Mixed in with the flinging birds and pieces of candy lie more “serious” mobile games designed to comment on and bring attention to current events, ranging from the war in Syria to the suicide of Foxconn workers. But, more often than not, they’re falling foul of Apple’s rules, and getting kicked out of the App Store. But is Apple justified in protecting its users from inappropriate content, or just preventing developers from tackling contentious issues in a game format?
Ever joined a social network site and opted to find friends you already know? You may have just handed over your friends’ contact details to some lesser-known database. Slate discusses what sites like Facebook use this data for and why their attempt at providing a service could become a problem for your real life friends.

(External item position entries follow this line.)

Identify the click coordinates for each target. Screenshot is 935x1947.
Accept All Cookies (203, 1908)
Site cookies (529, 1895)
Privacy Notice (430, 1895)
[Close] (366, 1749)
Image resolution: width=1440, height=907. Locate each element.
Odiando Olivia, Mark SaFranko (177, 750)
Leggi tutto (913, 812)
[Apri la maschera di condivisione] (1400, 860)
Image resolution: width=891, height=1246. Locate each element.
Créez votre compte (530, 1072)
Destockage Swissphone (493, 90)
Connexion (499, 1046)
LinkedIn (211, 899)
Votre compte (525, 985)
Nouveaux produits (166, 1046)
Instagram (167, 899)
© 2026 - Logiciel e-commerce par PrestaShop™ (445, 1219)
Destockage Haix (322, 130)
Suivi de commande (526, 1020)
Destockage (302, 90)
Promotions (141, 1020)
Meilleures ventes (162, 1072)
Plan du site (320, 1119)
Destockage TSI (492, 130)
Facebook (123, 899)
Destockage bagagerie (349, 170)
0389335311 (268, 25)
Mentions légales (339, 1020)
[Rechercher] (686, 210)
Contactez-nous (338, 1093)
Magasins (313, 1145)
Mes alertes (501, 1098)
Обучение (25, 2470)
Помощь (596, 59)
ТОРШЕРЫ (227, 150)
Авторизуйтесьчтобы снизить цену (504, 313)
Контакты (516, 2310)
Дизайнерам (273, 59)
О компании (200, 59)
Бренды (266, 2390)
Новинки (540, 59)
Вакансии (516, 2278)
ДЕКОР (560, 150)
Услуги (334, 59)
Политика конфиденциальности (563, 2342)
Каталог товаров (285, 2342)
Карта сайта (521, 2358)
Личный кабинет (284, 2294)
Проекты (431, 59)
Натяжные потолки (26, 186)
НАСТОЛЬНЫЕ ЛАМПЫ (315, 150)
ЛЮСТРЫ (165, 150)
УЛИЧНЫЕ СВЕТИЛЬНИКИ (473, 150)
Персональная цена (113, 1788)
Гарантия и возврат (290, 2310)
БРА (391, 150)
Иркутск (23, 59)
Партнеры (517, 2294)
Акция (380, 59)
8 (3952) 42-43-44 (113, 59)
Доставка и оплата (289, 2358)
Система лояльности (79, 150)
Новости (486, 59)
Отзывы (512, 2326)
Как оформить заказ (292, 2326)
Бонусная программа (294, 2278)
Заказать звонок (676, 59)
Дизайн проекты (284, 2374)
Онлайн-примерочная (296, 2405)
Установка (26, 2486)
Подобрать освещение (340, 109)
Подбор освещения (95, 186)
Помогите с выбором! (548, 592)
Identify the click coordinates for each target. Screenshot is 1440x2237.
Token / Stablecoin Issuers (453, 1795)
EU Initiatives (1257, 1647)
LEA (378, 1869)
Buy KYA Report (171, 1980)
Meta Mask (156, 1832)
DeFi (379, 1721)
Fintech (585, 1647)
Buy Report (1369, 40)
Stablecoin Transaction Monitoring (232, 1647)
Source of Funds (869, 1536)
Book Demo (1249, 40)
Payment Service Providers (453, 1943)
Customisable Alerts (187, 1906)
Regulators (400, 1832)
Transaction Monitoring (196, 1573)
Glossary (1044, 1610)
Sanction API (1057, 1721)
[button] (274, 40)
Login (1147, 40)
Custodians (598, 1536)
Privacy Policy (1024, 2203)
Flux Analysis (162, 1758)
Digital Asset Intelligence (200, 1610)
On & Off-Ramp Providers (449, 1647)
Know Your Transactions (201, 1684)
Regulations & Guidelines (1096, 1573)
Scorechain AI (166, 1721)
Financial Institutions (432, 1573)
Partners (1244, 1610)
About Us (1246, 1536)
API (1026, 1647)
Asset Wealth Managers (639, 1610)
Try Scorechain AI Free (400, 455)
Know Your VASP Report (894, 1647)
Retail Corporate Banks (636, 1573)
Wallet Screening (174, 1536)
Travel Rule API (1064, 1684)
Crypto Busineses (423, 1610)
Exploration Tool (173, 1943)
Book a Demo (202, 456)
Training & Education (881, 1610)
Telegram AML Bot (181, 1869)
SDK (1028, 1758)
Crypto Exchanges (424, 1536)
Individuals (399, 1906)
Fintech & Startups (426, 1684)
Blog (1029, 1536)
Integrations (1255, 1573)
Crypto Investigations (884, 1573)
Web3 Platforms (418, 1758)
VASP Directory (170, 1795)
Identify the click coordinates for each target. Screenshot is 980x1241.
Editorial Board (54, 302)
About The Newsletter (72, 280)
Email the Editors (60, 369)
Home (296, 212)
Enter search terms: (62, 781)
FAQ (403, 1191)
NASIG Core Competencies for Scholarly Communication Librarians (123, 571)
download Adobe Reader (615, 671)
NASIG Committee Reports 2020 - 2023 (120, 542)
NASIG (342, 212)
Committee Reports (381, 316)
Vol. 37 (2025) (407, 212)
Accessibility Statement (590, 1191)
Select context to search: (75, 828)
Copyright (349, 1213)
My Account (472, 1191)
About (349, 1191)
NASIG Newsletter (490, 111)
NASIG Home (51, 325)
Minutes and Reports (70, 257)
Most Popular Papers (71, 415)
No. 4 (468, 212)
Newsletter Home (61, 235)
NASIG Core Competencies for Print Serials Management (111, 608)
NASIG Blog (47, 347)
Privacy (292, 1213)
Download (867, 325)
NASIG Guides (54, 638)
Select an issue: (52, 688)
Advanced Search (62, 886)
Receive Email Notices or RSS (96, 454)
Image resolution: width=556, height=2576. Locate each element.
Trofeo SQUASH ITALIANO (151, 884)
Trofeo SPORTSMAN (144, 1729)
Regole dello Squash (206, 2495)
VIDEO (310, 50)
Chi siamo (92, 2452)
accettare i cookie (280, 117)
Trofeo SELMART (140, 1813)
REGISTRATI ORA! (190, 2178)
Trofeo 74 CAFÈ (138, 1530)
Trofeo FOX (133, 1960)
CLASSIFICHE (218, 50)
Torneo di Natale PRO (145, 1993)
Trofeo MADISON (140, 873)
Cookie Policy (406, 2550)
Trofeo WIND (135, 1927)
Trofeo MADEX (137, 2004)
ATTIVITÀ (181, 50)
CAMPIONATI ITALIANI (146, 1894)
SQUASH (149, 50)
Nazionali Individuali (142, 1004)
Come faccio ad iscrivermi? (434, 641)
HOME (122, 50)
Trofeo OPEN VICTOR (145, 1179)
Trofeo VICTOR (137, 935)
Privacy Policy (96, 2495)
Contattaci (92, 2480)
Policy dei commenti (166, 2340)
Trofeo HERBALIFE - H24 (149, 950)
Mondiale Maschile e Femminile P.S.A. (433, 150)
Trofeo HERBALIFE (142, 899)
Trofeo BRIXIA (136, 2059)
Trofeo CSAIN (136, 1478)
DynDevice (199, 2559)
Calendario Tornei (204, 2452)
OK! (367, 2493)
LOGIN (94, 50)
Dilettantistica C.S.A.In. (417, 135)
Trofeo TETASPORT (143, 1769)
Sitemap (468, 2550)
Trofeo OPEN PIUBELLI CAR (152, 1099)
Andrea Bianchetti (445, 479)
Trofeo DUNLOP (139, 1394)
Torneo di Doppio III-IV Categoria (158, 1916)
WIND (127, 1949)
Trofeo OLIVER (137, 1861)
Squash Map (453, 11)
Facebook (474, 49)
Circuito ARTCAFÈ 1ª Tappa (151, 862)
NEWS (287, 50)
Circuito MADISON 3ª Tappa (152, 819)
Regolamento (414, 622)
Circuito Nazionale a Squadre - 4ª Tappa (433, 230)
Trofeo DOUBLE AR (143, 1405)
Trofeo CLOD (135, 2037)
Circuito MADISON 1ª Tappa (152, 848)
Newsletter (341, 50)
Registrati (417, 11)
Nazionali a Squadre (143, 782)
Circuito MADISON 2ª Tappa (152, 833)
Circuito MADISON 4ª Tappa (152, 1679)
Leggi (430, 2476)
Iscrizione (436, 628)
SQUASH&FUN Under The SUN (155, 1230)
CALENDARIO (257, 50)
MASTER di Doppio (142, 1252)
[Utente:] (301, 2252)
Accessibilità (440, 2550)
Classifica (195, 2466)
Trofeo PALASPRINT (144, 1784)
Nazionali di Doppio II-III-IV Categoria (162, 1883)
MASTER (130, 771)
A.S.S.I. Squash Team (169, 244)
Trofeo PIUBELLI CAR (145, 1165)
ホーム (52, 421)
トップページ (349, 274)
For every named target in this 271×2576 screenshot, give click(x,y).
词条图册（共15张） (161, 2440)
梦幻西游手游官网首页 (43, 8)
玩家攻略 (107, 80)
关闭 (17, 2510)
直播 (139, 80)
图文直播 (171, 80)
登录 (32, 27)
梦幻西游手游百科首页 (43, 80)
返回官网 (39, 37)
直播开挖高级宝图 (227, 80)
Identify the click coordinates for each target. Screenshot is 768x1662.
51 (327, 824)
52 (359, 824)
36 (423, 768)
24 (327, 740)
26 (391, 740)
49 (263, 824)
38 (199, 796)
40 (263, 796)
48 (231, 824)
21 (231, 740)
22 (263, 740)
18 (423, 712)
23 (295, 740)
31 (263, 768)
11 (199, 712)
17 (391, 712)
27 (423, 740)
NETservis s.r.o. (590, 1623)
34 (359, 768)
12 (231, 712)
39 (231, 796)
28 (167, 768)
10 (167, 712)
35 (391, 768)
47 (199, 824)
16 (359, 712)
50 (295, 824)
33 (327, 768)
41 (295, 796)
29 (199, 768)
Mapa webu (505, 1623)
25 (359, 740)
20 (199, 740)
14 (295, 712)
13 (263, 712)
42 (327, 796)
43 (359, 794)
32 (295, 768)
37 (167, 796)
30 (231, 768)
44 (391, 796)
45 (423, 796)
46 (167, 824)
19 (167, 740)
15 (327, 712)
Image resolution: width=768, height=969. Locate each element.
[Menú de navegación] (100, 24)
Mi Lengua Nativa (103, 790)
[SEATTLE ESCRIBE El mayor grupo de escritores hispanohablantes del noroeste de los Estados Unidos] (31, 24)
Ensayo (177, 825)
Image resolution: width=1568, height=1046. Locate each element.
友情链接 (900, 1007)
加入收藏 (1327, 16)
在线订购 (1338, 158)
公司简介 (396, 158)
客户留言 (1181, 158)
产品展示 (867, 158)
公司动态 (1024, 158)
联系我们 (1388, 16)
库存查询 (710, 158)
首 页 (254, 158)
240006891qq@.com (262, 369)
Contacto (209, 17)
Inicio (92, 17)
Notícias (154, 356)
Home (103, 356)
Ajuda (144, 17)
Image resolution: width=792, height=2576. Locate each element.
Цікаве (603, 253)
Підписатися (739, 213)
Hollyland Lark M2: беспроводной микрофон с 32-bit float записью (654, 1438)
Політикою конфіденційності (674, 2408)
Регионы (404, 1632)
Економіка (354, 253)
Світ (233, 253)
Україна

When Google announced its plan to bring connectivity to all corners of the globe via giant floating internet balloons, it seemed like a crazy but awesome idea. But is it really feasible? Even if they get the system working, will countries allow balloons to drift across their airspace, and for Google to become essentially a global ISP?
It’s the next stage in gaming that has been talked about for years — so why isn’t virtual reality an option for the regular consumer? The Atlantic speaks to the teams currently working to make VR more than a pipe dream, and explains why it’s taken so long to get to this point.
Let’s face it: buffering sucks. So does waiting unnecessarily for the video player to load when you’re just stopping by YouTube for a few minutes. Gizmodo details the behind-the-scenes work being done by the team at Google to keep you watching, whatever your internet speed or device.